Dunne, May 2003, 23.95, 240 pp.
Thames Valley Detective Superintendent Mike Yeadings recognizes the elegantly dressed body found in Shotters Wood as gift shop owner Leila Knightley. However, efforts to notify next of kin turn farcical, as no family members seem to be around in area except perhaps her husband Aidan, who is probably sleeping with someone.
The family returns home with the victim's stepdaughter Chloe coming back from visiting her grandmother in France and Leila's brother and his significant other from Scotland. Aidan provides no alibi, but recognizes the dress his wife wore as belonging to Chloe, who denies knowledge of it as hers, but admits to some memory lapses. A newspaper article highlights the dress leading to Sir Arthur Waites thinking he bought the garb for his wife years ago. Mike visits Arthur only to find weird happenings that may impact the homicide investigation.
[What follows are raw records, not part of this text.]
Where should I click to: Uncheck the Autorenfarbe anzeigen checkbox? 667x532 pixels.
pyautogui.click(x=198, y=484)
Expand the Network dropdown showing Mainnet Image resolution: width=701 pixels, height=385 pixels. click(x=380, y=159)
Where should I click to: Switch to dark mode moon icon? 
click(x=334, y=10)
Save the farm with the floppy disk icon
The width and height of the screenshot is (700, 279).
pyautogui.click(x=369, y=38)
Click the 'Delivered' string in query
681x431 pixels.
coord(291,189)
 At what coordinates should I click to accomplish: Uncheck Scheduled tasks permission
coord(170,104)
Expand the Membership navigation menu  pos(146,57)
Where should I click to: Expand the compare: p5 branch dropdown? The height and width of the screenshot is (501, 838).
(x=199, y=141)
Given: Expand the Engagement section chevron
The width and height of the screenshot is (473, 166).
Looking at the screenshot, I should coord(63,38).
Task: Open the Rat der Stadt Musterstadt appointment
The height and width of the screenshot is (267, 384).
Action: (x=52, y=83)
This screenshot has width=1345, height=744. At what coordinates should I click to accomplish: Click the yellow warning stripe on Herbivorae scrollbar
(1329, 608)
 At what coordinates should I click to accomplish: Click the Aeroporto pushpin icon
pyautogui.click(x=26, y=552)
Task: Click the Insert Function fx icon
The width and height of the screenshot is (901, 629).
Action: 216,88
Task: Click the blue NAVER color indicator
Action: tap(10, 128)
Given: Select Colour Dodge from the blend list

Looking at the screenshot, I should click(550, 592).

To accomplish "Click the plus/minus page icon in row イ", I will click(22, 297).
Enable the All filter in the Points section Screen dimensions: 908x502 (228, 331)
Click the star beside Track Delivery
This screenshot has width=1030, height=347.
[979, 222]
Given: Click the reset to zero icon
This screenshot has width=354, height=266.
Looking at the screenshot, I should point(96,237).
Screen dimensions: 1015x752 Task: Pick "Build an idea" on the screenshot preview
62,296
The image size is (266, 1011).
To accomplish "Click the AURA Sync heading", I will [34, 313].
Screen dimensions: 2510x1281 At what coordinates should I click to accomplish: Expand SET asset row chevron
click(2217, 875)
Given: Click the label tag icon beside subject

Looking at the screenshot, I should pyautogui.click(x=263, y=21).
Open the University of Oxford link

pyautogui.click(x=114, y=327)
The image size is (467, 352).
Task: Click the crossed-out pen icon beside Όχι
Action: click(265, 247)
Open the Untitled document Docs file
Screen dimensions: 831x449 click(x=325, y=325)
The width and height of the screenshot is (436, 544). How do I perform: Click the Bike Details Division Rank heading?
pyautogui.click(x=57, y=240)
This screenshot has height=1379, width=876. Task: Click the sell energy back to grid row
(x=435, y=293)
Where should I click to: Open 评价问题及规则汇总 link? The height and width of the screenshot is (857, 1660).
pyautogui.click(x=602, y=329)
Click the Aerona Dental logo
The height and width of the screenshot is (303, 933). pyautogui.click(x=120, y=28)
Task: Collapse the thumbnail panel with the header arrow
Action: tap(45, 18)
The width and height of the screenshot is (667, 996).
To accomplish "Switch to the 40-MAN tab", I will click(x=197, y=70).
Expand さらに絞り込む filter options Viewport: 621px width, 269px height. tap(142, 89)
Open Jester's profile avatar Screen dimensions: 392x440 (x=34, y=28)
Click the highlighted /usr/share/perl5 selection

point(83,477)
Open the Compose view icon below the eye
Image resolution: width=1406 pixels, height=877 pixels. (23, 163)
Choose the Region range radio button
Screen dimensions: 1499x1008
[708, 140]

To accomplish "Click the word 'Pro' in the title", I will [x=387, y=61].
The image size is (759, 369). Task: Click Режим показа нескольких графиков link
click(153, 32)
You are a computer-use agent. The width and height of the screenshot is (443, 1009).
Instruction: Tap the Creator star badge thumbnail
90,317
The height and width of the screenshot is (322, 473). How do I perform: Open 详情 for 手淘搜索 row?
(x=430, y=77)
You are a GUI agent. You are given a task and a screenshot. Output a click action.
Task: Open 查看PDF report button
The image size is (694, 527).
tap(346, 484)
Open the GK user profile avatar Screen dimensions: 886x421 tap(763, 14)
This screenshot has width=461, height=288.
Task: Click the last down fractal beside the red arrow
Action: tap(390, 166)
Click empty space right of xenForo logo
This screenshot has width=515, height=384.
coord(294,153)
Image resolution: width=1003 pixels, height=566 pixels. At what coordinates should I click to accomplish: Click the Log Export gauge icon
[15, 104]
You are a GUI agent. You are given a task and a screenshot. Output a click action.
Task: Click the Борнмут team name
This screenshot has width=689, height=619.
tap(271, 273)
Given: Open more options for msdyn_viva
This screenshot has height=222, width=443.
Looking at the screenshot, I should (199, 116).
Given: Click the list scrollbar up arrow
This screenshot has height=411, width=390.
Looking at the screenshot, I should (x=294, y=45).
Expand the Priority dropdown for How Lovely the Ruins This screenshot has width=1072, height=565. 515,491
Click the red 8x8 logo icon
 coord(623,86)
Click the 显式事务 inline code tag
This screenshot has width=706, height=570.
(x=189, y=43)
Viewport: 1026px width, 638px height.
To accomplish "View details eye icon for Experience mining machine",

Though the ending seems weak, the latest Yeadings mystery is a fascinating who-done-it that will keep readers enthralled until the let down final resolution. The story line is a clever English police procedural with Mike and cohorts struggling to obtain cooperation from the victim's survivors, all whom are fully developed characters. Though the climax seems pale in comparison, Clare Curzon's Thames Valley tale is a solid entry.